**Task details**.
For the data below, report how many lines contain the string "This" and write nothing more.

(Data extracted from a collection)
****

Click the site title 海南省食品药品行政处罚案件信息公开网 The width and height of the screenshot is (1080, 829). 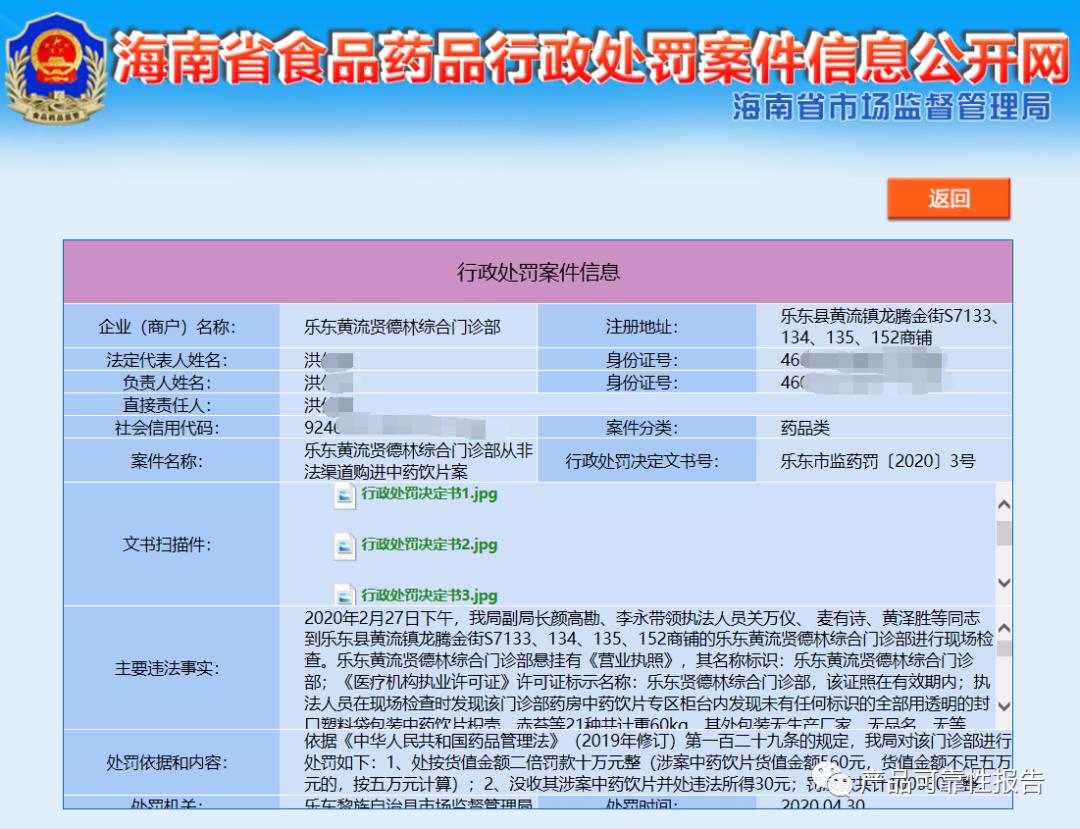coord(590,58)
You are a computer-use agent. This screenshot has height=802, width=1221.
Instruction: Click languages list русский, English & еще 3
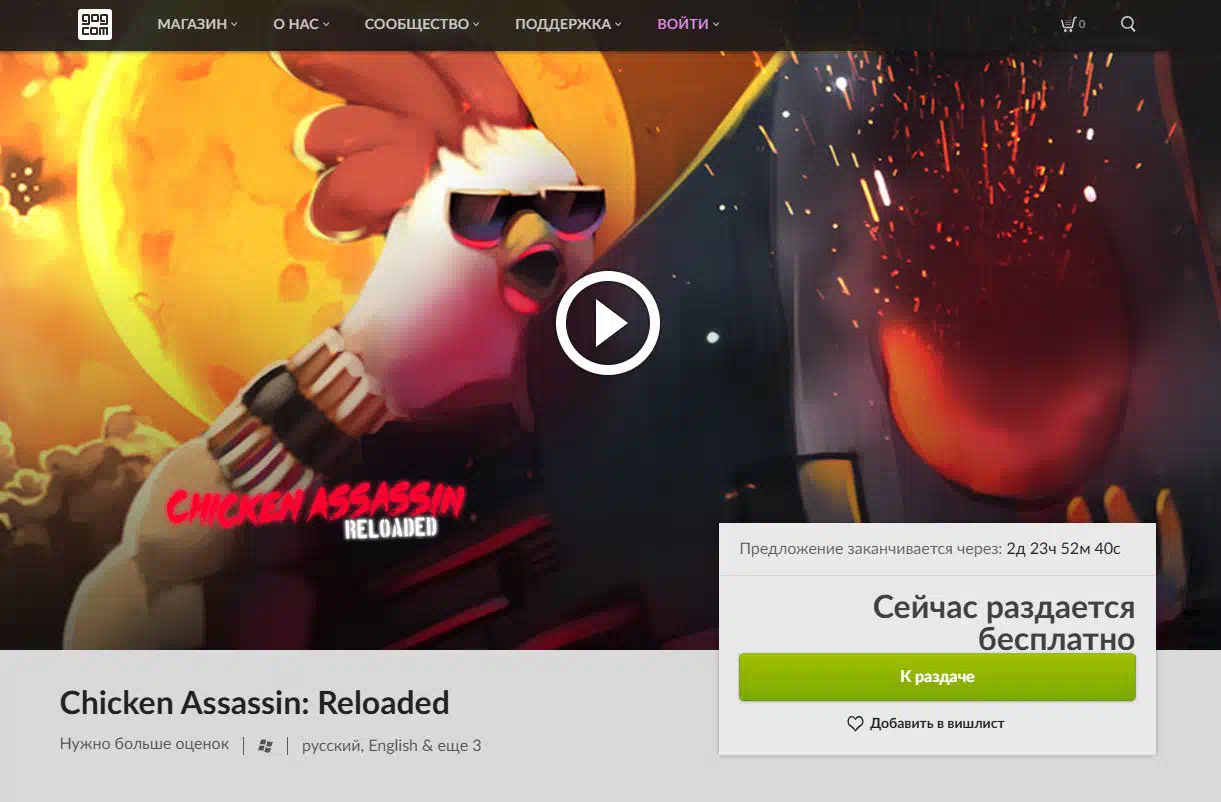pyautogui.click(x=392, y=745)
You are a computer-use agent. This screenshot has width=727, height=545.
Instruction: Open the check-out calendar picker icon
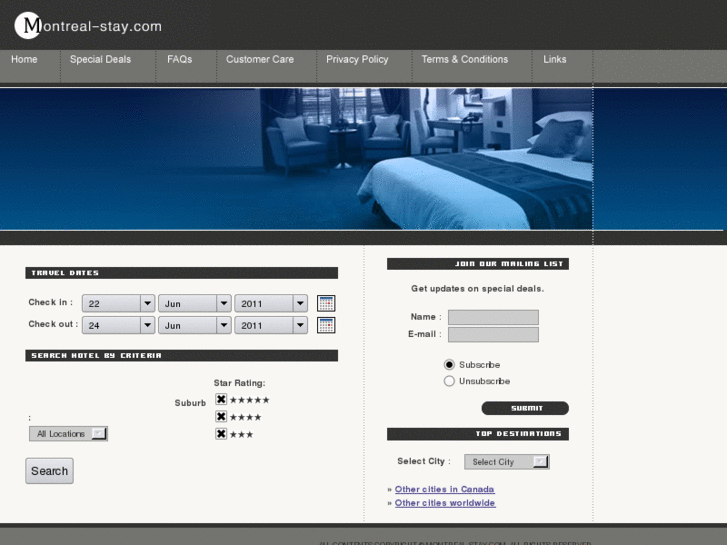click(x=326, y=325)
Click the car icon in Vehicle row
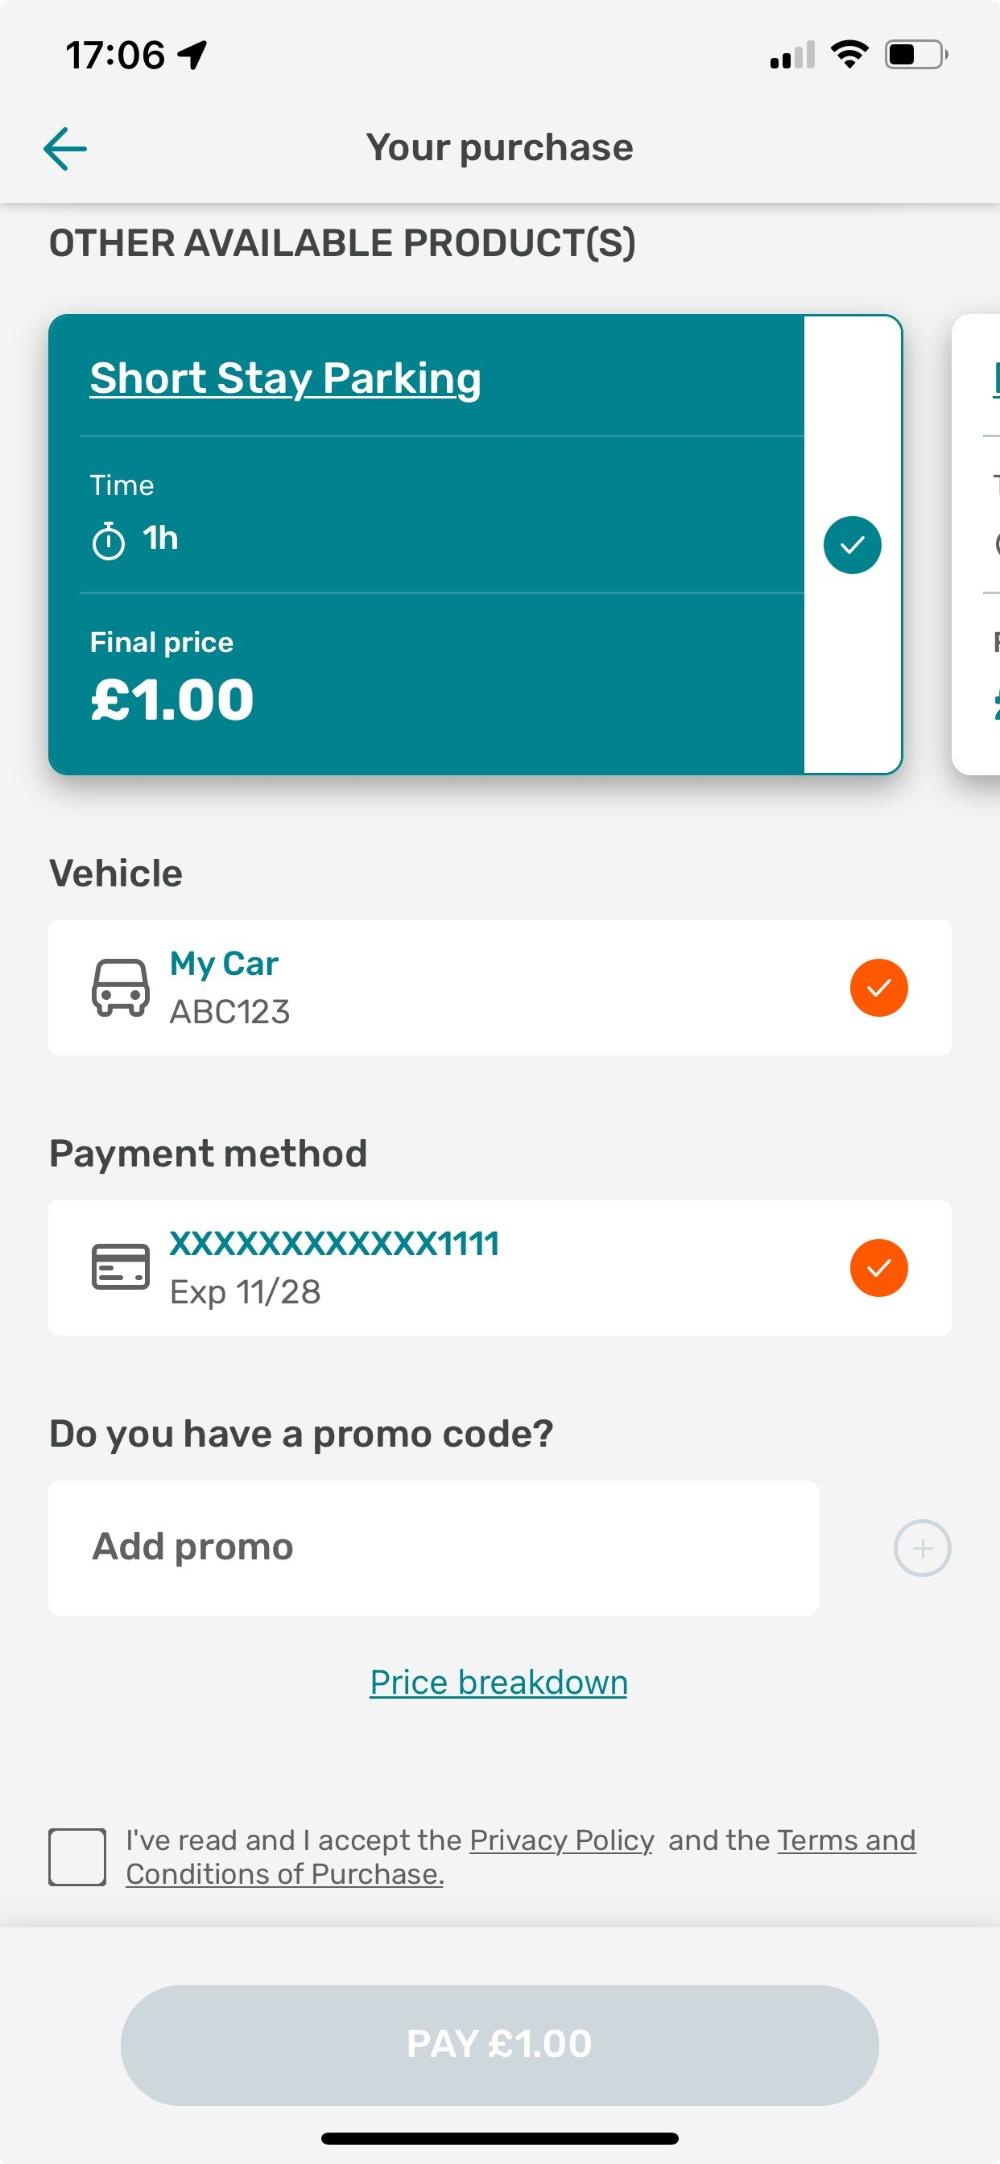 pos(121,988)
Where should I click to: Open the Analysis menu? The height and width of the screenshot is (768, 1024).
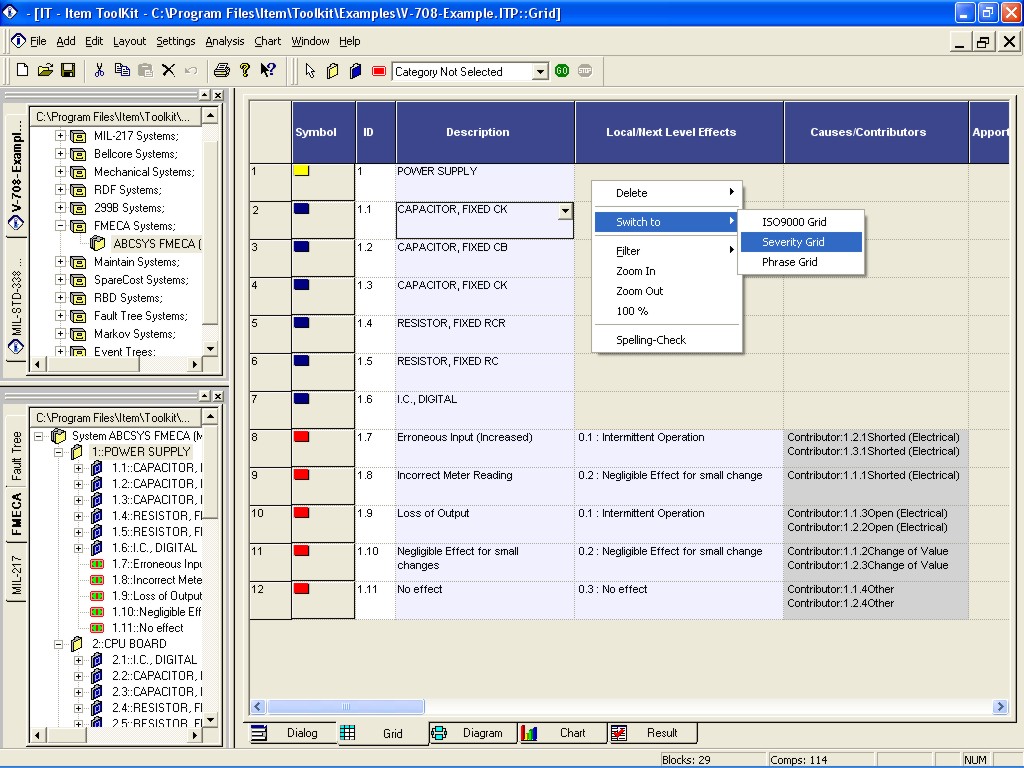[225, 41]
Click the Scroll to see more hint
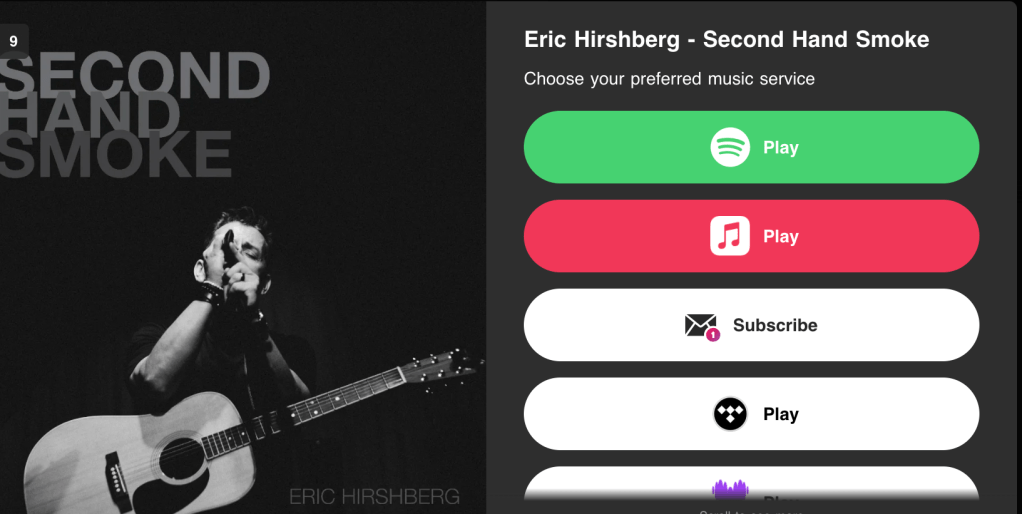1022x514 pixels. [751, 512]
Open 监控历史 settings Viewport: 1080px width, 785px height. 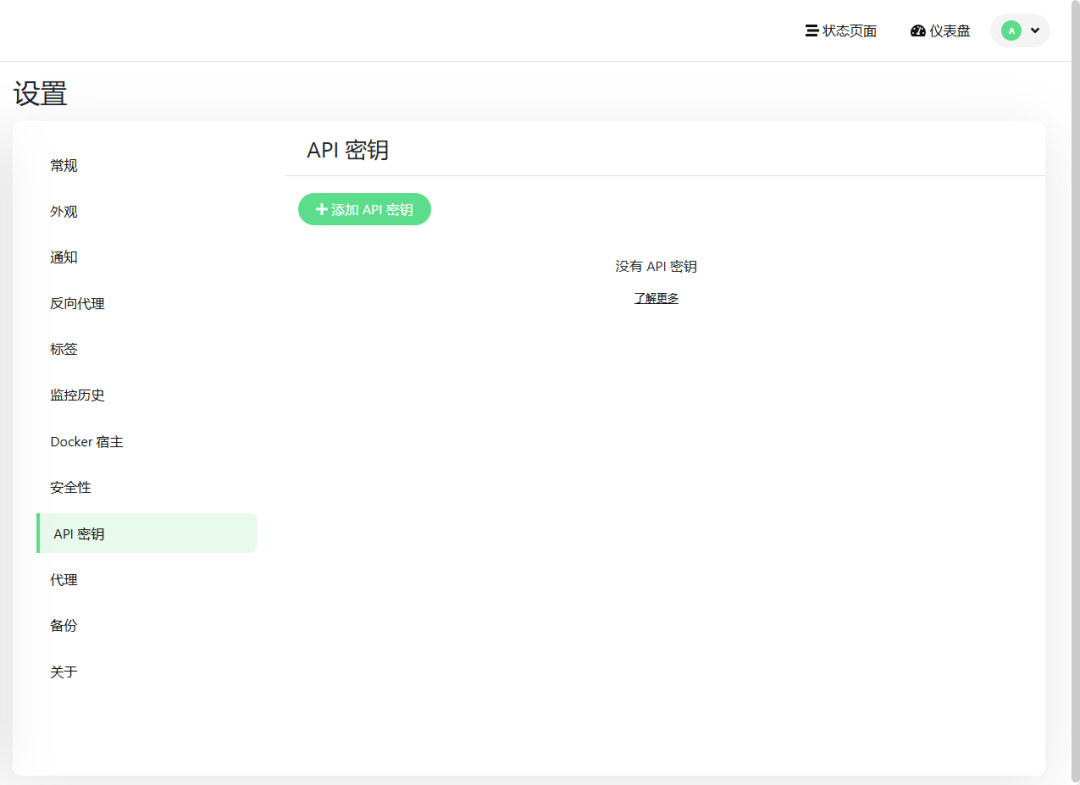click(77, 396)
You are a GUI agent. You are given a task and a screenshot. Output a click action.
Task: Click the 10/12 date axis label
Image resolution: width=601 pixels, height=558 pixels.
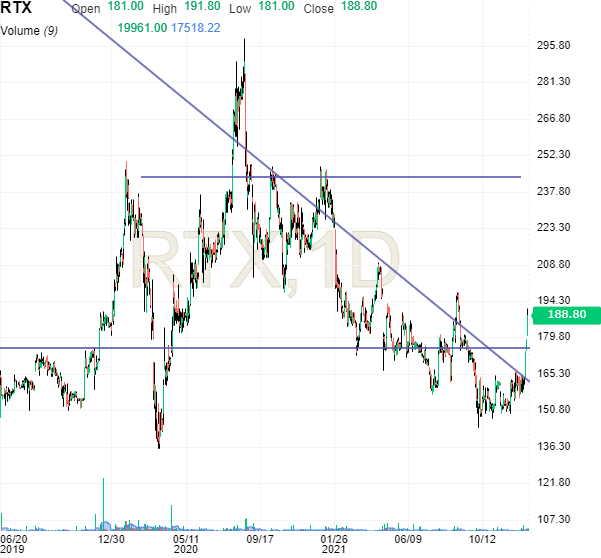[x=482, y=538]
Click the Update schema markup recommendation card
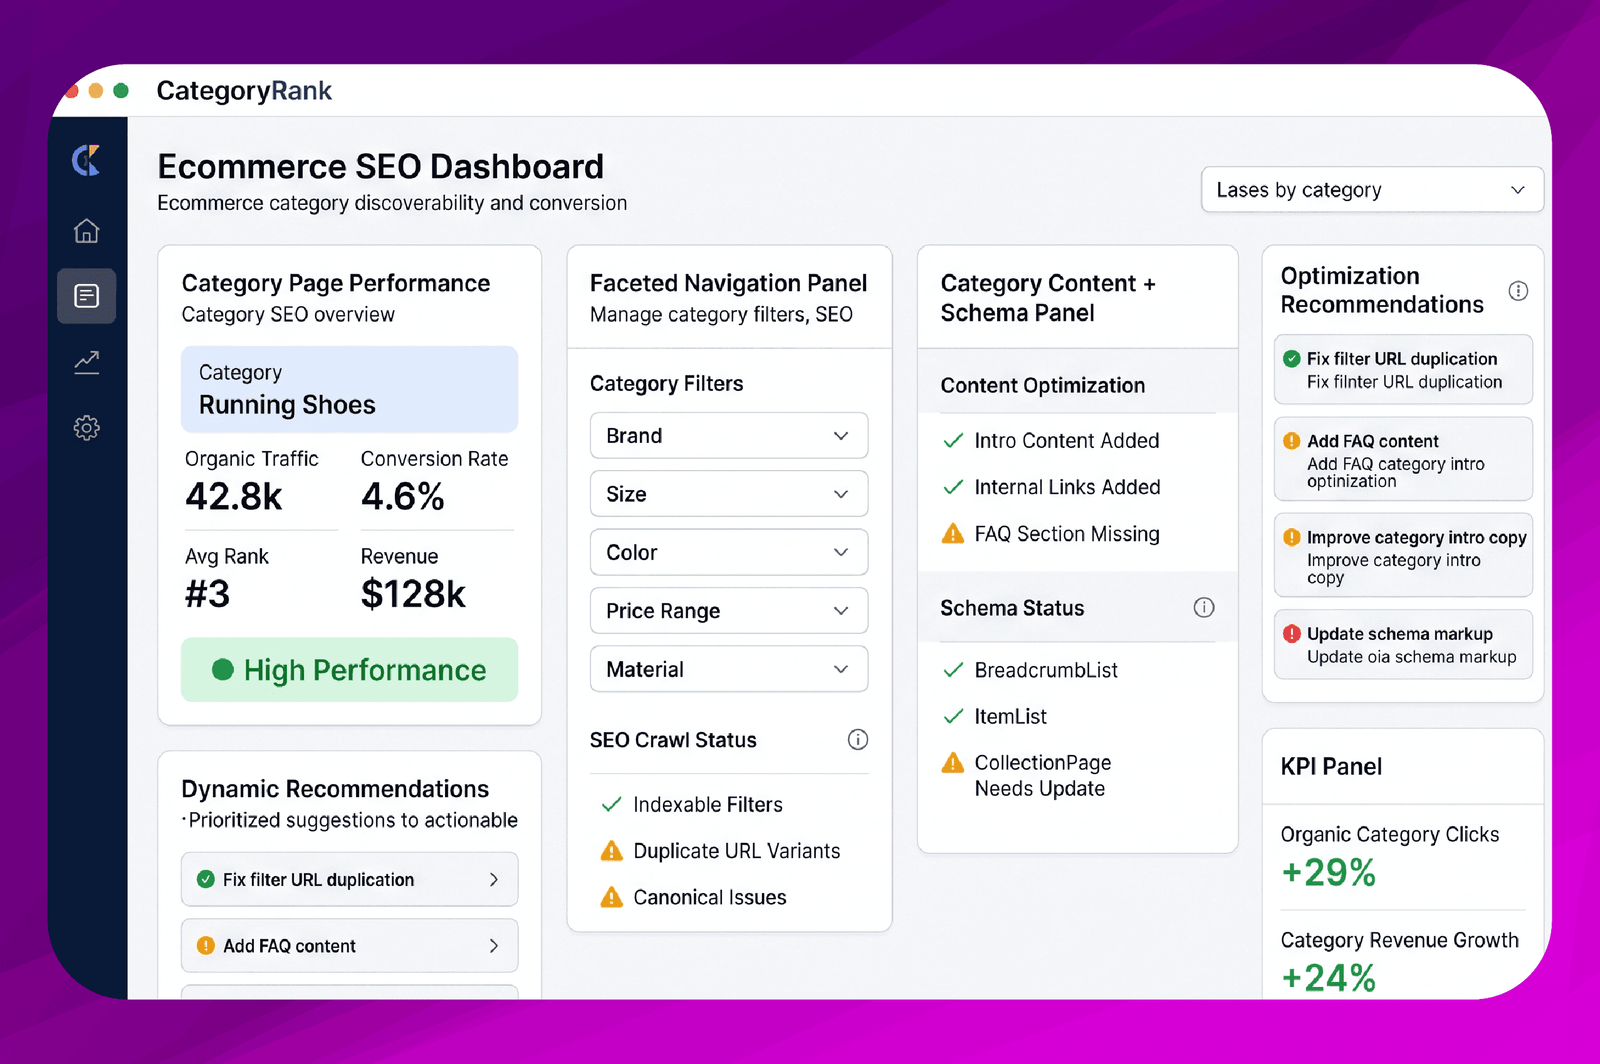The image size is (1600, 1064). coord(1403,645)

****

**Output of the exercise**.
2